TheConservatives.com - run by The Washington Times with contributions from the Heritage Foundation and other organizations - is a tool to "reinvent the right" and help move the public discourse.
"TheConservatives.com creates a cutting-edge new marriage between the social publishing world of bloggers and the social networking world of Twitter, YouTube and the like," said John Solomon, executive editor and vice president for content of The Times. "Most opinion sites today enable thought-leaders to talk down to the masses, but TheConservatives.com empowers users to change the direction of that dialogue, allowing the Joe the Plumbers of the world to speak up to major thinkers, like Newt Gingrich."
(Excerpt) Read more at washingtontimes.com ...
Why do they keep trying to re-invent the wheel?
We have Free republic allready....
It seems to be nothing more than a collection of allegedly conservative websites.
A poor search engine, nothing more.
It doesn’t compete with FreeRepublic, and I don’t see links from there to here...they are apparently using it as a money-making gimmick.
FreeRepublic, if it wanted to be associated with it, would apparently have to “pay to advertise” on “TheConservative.com”.
In other words: WTF?
It doesn’t look bad but they need to get some good original content...
to further the divide, tokens to conservatives to splash more ads
no sense in sponsoring that crap
they want to do like zer0’s WH and keep your mind on politics instead of the liberties and freedom we are losing daily
That's because they're "reinventing the right." They don't want the political embarrassment of being associated with us, even though Free Republic is the preeminent gathering place for Conservatives. They won't get my support until they get they're heads out of their ass. You've got to give the Democrats one thing...they're loyal to each other. If this were a Liberal endeavor, they would openly court such places a Daily Kos, Democratic Underground, and Huffing Post.
Just like townhall.com, it takes ten minutes to get through the pop ups. Right now I’m listening to Bill Bennett, who I always streamed on TH, but now I listen on XM. It got to the point that by the time the audio came on the show was over and how many the world is ending buy gold commercials could you look at?
Yes, thanks to this new website, you (the common rabble) may now approach the thrones. Now, for the first time ever, the great unwashed get to speak. You--yes you!--will be allowed to "talk up" to major thinkers.
The tone reeks of the very elitism they pretend to combat. The premise here is that these "great minds" and "great thinkers" would be eagerly listening, if only they knew where, oh, where to find the common man. If these "great minds" had the slightest interest in the opinions of real Americans, they'd already be reading the thousands of readily available options. There is no dearth of conservative opinion and debate in the blogosphere, and they're not hard to find.
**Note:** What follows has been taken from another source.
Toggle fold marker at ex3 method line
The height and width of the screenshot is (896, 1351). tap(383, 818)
Oh, and they're "re-inventing the right"--which is simply more of the top-down model their site is supposed to be countering. Meh.
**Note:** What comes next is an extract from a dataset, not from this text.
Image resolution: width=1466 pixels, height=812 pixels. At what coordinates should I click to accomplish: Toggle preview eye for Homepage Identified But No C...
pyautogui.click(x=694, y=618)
I welcome any and all addition to conservative thought exchange, and would have applauded the Times' efforts if they'd simply launched the site without the patronizing head-patting. This is about the most condescending (and revealing) way they could have positioned themselves.
They have it ass backwards.
They should be begging *me* for input, because *I* am the great conservative thinker.
Those guys are liberal-light, super-deficit spending, yesterday’s democratic movement.